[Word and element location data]
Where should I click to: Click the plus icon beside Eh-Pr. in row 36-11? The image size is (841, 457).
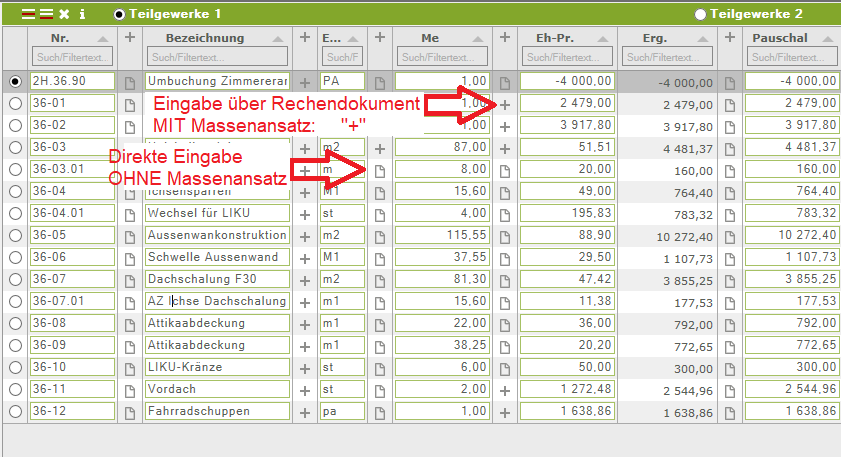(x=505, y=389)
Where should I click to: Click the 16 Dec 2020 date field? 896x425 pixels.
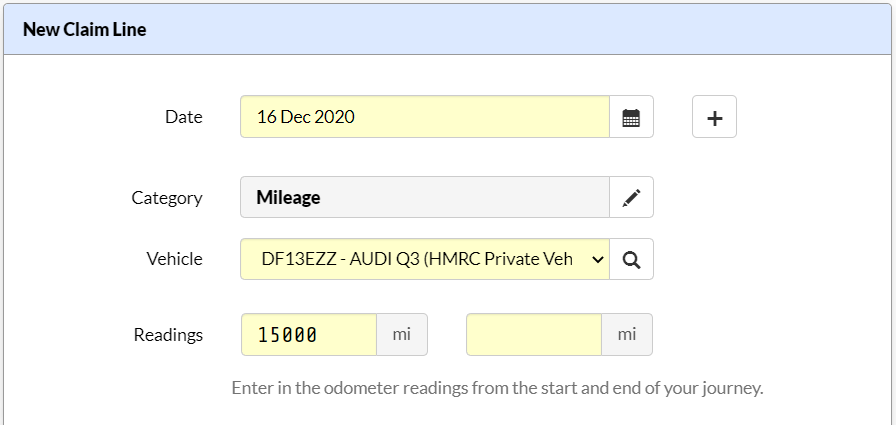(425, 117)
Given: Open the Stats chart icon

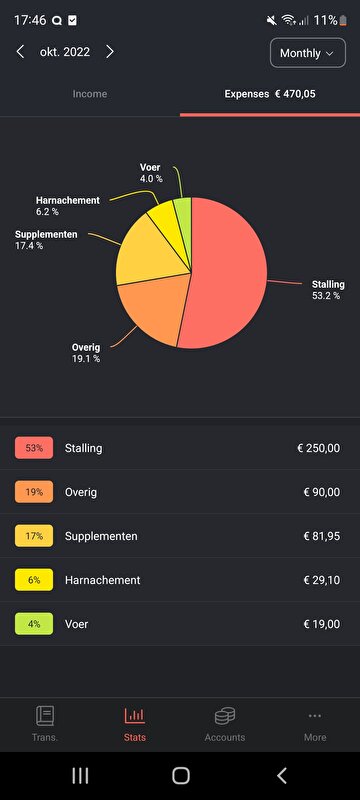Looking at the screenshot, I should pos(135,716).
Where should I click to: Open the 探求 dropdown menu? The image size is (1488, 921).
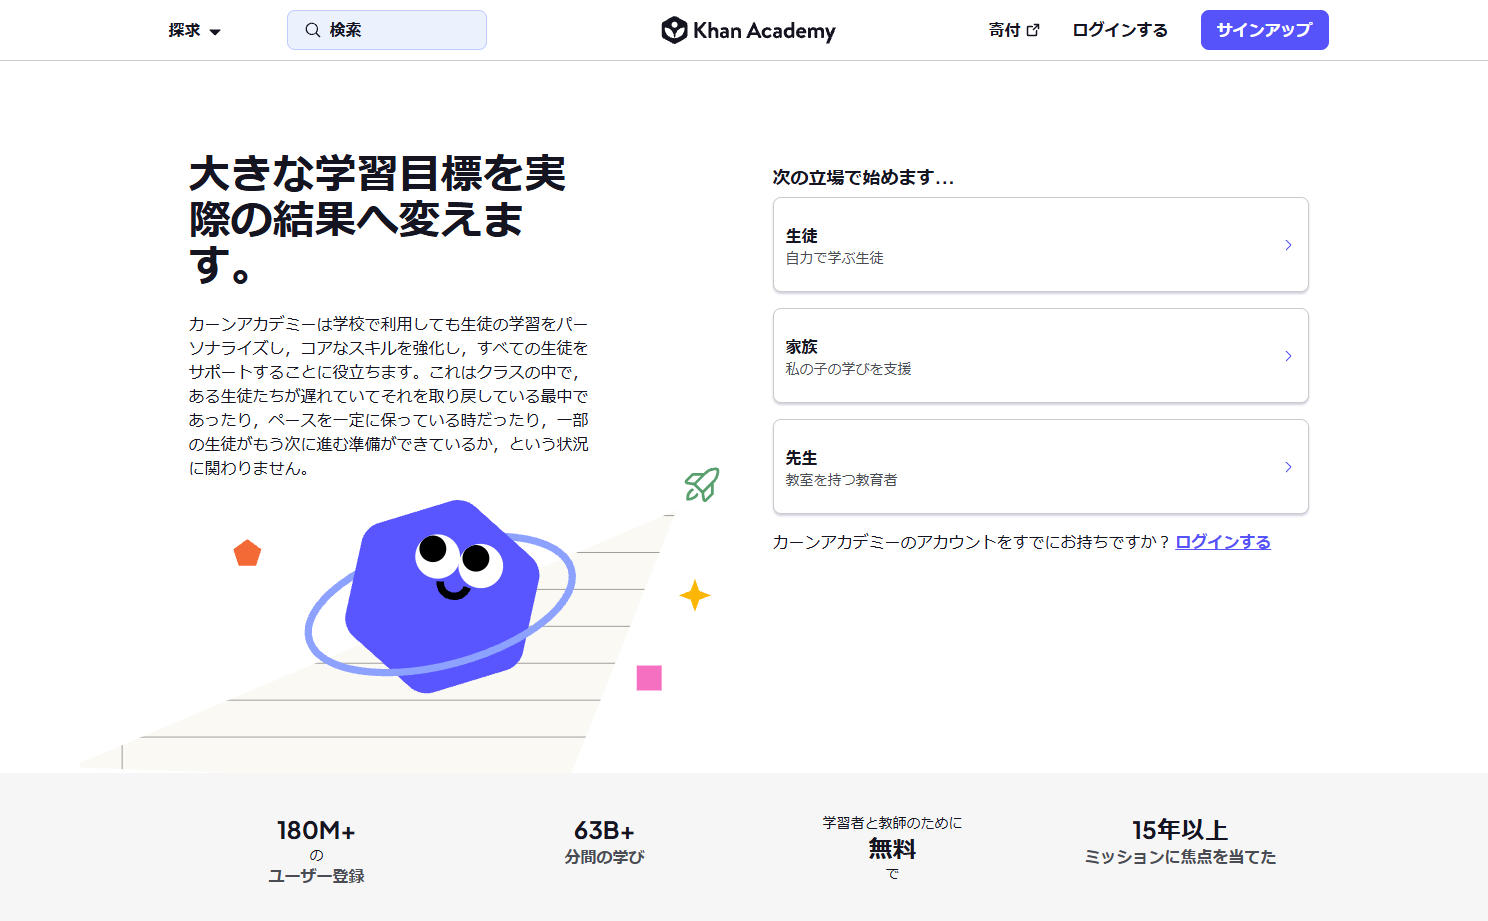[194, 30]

## Exercise objective:
Can you convert the rows above into a JSON list of strings, with one string per line, skipping blank lines and leaving the pictures out?

## Full response:
[
  "Where should I click to: Click the plus icon beside Eh-Pr. in row 36-11? The image size is (841, 457).",
  "(x=505, y=389)",
  "Where should I click to: Click the 16 Dec 2020 date field? 896x425 pixels.",
  "(425, 117)",
  "Given: Open the Stats chart icon",
  "Looking at the screenshot, I should pos(135,716).",
  "Where should I click to: Open the 探求 dropdown menu? The image size is (1488, 921).",
  "[194, 30]"
]